Solving for t, t^{2}=⅓, so t=1/√3.

d^{2}v/dt^{2}=1-6t. When t=1/√3, d^{2}v/dt^{2}<0, so the velocity is maximum at t=1/√3, and it has the value:

v=(1/√3)(1-⅓)=2/(3√3)m/s or m/s^{-1}, which can also be written 2√3/9m/s.

10) a) Driving force of the engine is 10000N, less the resistance to motion of the engine and carriage (5000+3000=8000N)=2000N. Using Newton's Law F=ma, a=F/m=2000/18000, where m is the combined mass of the engine and carriage=12000+6000=18000kg, so acceleration a=1/9ms^{-2}, which I think you knew.

b) When the shunt fails (detaches), the resistance of the carriage alone is the slowing force which will bring the carriage to a halt.

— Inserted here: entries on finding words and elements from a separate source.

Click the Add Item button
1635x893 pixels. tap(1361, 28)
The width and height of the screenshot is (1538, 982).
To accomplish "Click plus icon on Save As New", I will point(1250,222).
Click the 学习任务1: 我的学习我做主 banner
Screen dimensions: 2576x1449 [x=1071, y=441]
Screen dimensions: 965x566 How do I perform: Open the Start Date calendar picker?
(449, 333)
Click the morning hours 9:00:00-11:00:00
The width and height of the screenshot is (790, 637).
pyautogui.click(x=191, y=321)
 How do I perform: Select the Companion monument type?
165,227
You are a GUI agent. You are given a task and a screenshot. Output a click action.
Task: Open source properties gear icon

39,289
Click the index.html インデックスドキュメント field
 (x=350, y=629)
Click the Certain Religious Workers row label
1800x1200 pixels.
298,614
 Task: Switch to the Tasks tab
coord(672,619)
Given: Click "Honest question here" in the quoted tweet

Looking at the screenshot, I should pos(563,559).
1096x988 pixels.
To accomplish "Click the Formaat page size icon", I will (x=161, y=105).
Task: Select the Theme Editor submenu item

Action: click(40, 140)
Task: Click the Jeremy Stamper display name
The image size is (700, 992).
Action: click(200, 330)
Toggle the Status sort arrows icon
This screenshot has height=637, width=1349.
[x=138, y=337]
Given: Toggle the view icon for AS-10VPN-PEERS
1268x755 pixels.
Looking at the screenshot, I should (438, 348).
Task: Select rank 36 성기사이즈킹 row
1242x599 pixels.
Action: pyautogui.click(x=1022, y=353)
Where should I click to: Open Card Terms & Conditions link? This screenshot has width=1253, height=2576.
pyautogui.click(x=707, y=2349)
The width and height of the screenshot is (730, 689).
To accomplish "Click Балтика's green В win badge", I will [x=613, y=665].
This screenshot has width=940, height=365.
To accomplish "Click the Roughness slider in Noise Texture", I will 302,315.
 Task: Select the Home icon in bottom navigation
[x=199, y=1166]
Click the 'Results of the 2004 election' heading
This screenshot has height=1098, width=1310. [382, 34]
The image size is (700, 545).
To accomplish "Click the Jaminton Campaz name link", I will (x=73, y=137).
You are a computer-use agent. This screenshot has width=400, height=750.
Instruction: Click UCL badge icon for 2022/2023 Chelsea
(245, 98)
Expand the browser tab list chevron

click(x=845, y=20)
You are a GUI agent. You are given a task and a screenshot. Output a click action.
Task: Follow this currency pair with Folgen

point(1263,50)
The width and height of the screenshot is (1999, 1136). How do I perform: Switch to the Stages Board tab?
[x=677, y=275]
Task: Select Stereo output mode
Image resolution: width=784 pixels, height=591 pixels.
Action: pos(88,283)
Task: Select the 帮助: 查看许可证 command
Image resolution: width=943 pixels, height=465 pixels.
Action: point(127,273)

So applying F=ma to the carriage: m=6000kg, F=-3000N, so a=-3000/6000=-½ms^{-2}.

v=u+at=0 where u is the initial velocity=30ms^{-1}. The final velocity is of course zero.

30-t/2=0, t=60 seconds to come to a stop.

c) (which I think you know) Any contribution to the energy by the shunt is ignored, including its effect on the velocity of the carriage when it fails.